The Rev. Ian Paisley, the fiery leader of one Protestant faction, said in a New Year's message, ''Peace cannot be erected upon a 'peace process' which does not exist. No compromise can be made with liars unless we believe their lies.''
Yet opinion polls show that a large majority believe peace in Northern Ireland is at hand. Prime Minister Major says such positive thinking can have an effect on opinion within Sinn Fein, too. Others express less optimism and more caution.

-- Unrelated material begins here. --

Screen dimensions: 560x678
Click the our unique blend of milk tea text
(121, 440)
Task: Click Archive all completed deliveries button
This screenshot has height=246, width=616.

In the Irish Independent newspaper, columnist Conor Cruise O'Brien, writes from Dublin that the tragedy of Northern Ireland is that the two parties lay claim to it, but neither really wants it: ''The British want a way out, if they could find one. We in the Republic want a united Ireland . . . but we don't want the united Ireland of reality, with its actual people and the actual relations between those actual people.''
Even the Sinn Fein and the IRA, he notes, don't want the Northern Ireland of present-day realities. They want its territory, ''with the majority of its people beaten -- or 'persuaded' -- into submission. They are not going to get that, or even a promise of that, in 1995.''
What will the factions do when they realize that they can't get what they say they want by peaceful means. Will they return to terror?
Some Protestant people think they will. ''I don't give it much past February,'' one told me at a New Year's Eve party in a suburban Belfast home.
Still, no killing is no killing. It may not be peace, but it is better than what has gone on for more than a generation.
Cal Thomas is a syndicated columnist.